On Sun, Dec 16, 2012 at 9:39 PM, Michael Ossmann <m...@ossmann.com> wrote:

> On Sun, Dec 16, 2012 at 11:27:47PM +0100, Joanna Rutkowska wrote:
> >
> > Thanks for the detailed answer! I did some more study and my
> > understating is that what you wrote above applies to (theoretical)
> > coherent demodulation. AFAIU nearly all practical receivers use
> > non-coherent demodulation (because it's cheaper, and apparently, has
> > about 1dB penalty only on sensitivity?). This non-coherent detection
> > is apparently realized using two bandpass filters centered around the
> > two frequencies.
>
> I believe you are correct that sensitivity vs. deviation is strongly
> dependent on the receiver implementation.  You may not be correct
> assuming anything about the particular receiver implementation in the
> Atmel part.
>
> > So, my understanding goes, in any practical realization, it should be
> > better (not worse at least) to use as large Fd as one can, because it
> > makes the job of the two filters easier...
> >
> > But, it's apparently not like this.

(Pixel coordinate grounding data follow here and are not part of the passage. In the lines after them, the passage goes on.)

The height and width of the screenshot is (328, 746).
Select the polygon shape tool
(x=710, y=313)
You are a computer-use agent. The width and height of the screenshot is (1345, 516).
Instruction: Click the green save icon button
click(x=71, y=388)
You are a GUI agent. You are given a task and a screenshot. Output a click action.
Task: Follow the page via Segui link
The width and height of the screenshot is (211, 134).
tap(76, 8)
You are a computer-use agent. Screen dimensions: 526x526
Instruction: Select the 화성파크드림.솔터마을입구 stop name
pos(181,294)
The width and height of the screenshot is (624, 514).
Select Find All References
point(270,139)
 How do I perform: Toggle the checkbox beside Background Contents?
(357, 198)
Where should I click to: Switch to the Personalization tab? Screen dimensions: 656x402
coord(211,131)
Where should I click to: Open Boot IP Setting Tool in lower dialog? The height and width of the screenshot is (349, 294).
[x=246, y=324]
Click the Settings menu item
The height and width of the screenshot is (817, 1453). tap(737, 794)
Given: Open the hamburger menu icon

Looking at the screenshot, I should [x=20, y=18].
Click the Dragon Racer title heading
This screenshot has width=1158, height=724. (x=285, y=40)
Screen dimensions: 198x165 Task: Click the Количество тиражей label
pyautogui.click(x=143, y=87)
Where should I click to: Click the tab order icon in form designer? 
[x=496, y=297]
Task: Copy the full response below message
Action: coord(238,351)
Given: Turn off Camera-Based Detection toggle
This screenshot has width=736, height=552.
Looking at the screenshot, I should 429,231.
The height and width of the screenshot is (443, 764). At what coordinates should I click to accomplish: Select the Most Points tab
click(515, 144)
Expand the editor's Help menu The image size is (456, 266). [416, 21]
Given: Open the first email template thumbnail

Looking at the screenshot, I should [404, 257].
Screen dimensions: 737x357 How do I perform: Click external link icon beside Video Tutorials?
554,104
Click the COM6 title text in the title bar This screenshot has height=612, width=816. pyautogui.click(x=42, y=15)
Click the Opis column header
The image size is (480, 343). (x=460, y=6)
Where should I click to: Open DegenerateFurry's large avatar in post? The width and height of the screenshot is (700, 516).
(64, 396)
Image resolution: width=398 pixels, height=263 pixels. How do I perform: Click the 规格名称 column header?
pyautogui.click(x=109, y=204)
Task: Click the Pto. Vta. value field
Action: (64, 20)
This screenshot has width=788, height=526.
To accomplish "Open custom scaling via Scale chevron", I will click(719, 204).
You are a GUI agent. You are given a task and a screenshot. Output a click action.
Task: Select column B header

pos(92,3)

Here's the link to the Atmel paper
> > I mentioned before (again, please take a look at Figure 9-2):
> >
> > www.atmel.com/Images/doc9174.pdf
>
> Making a guess about the receiver implementation, I'd say you correctly
> describe why the sensitivity improves as Fd increases toward 50 kHz.
> I'd further guess that the reason sensitivity gets worse above 50 kHz
> deviation is that the bandwidth of the signal exceeds the fixed IF
> filter in the receiver.
>

The IF filter says it's around 400kHz wide at the 3dB points, so I doubt a
50kHz deviation is hitting those limits.  They also have frequency offset
numbers which suggest they can handle significant frequency offset and
still get their data through.

Looking at the graph and reading through the datasheet it seems there is a
noise figure of around 10dB and 8.5dB SNR required to work well.  At the
120kHz deviation, we can get the input level at room temperature as such:

  -174 dBm/Hz + 10*log10(120e3*2) + 10dB + 8.5dB = -101.7dBm

Very close to the -102dBm they show in their graph.  Even at 30kHz
deviation which is shown as -107dBm on the graph comes up with a very close
-107.7dBm from the calculation.

What's actually interesting is for a value of 100kHz deviation shows on the
graph a sensitivity of -105dBm whereas the calculation comes up with
-102.5dBm.

If the receiver were actually implemented as a pair of bandpass filters as
in Figure 9-1, then the above calculation wouldn't hold since the noise
between the filters would be filtered out and not contribute to the SNR
calculation.  If the two bandpass filters actually covered -f_dev to just
below carrier and just above carrier to +f_dev they would effectively cover
the entire -f_dev to f_dev bandwidth.  If the lower cutoff of each bandpass
filter was actually pushed out (like in Figure 9-1), filtering out the
noise and limiting the bandwidth of the system to be less than the occupied
bandwidth of the transmission, that might explain what is happening.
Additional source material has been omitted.